A questi rischi squisitamente domestici dobbiamo poi sommare i fattori esogeni. Il rallentamento della crescita globale, ma anche l’esaurimento, programmato, dei nuovi acquisti di titoli di stato della Banca Centrale Europea nell’ambito del programma definito QE. Questi acquisti hanno contribuito, seppur parzialmente, a tenere alta la domanda di titoli dell’Eurozona, ma avevano come scopo principale lo stimolo della dinamica dei prezzi, cioè dell’inflazione. Raggiunto questo importante obiettivo la Banca Centrale ha comunicato che non farà nuovi acquisti, ma si limiterà a rinnovare solo le scadenze (ma non all’infinito). Alcuni Paesi hanno approfittato di questo e di altri stimoli monetari per avviare un percorso di riforme che consentisse di rispettare agevolmente il percorso di disciplina fiscale. L’Italia lo ha fatto solo in minima parte, condizionata dalle sue ataviche rigidità strutturali. In questo contesto si è svolta questa settimana l’asta del BTP Italia a 4 anni, titolo tradizionalmente ben accolto dal mercato retail, che ha invece avuto risultati disastrosi, lasciando molti dubbi sulla convinzione del Governo circa la voglia dei cittadini di sostenere ulteriormente il debito pubblico.
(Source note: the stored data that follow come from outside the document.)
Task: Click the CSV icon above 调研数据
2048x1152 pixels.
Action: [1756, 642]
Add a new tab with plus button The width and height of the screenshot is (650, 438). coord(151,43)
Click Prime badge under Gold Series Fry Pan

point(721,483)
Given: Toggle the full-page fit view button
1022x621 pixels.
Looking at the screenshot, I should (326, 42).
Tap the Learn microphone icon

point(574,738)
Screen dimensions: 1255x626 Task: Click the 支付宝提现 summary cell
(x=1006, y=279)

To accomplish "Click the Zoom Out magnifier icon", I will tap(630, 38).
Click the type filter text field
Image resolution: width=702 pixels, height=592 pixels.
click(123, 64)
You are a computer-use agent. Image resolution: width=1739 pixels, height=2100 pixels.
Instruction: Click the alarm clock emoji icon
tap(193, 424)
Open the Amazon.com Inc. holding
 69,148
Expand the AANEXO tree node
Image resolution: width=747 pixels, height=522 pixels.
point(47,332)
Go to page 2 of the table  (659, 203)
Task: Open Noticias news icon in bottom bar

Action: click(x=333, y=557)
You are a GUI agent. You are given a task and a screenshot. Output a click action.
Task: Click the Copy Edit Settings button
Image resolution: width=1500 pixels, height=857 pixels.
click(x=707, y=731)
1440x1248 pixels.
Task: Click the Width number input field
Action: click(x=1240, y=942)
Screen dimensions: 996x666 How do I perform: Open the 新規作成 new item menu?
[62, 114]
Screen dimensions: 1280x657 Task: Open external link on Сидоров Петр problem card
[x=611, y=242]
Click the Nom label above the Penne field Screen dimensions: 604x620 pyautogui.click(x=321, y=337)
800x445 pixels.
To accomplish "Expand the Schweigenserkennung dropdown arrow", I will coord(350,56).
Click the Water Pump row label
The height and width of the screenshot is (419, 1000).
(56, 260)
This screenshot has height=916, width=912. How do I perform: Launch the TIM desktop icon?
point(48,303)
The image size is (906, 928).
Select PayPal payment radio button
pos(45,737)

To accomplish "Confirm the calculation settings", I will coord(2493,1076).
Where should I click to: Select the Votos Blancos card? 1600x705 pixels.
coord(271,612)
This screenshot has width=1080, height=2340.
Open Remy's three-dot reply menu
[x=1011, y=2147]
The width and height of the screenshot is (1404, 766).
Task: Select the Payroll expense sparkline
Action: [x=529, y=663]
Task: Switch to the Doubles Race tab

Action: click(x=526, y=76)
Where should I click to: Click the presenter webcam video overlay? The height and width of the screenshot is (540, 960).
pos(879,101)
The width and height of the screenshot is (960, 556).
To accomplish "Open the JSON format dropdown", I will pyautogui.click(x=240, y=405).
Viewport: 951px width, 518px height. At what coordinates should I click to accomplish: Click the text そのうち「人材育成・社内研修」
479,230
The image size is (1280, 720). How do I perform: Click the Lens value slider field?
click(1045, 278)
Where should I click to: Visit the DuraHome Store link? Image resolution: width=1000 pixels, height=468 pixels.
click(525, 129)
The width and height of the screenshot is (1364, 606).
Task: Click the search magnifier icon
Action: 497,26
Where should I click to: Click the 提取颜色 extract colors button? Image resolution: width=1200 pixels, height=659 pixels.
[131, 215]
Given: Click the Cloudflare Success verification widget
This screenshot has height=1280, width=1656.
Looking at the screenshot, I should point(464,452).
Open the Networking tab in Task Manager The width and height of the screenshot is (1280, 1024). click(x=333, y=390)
Il MEF contava di raccogliere circa 10 miliardi, ma è rimasto fermo a 2 ed è probabile che i tecnici adesso si stiano ponendo il problema di ripresentarsi in asta prima di fine anno per colmare il fabbisogno. Asta che a questo punto sarebbe molto delicata. Nelle ultime ore i ministri Tria e Savona hanno cominciato a nutrire dubbi sull’opportunità di insistere sulla strada dello scontro, ma con motivazioni diverse. Resta il fatto che soprattutto il primo è costretto quotidianamente a ripetere storie e numeri che dal punto di vista macroeconomico appaiono lunari. Tutto questo serve a tenere in piedi politicamente i due viceministri della maggioranza di governo, che sono accecati dalla loro campagna elettorale permanente. Nel frattempo l’Italia affonda. E ci sono sempre più di duemila miliardi di debito pubblico, quasi 40mila euro sulle spalle di ogni italiano, bebè compresi, che continuano a crescere.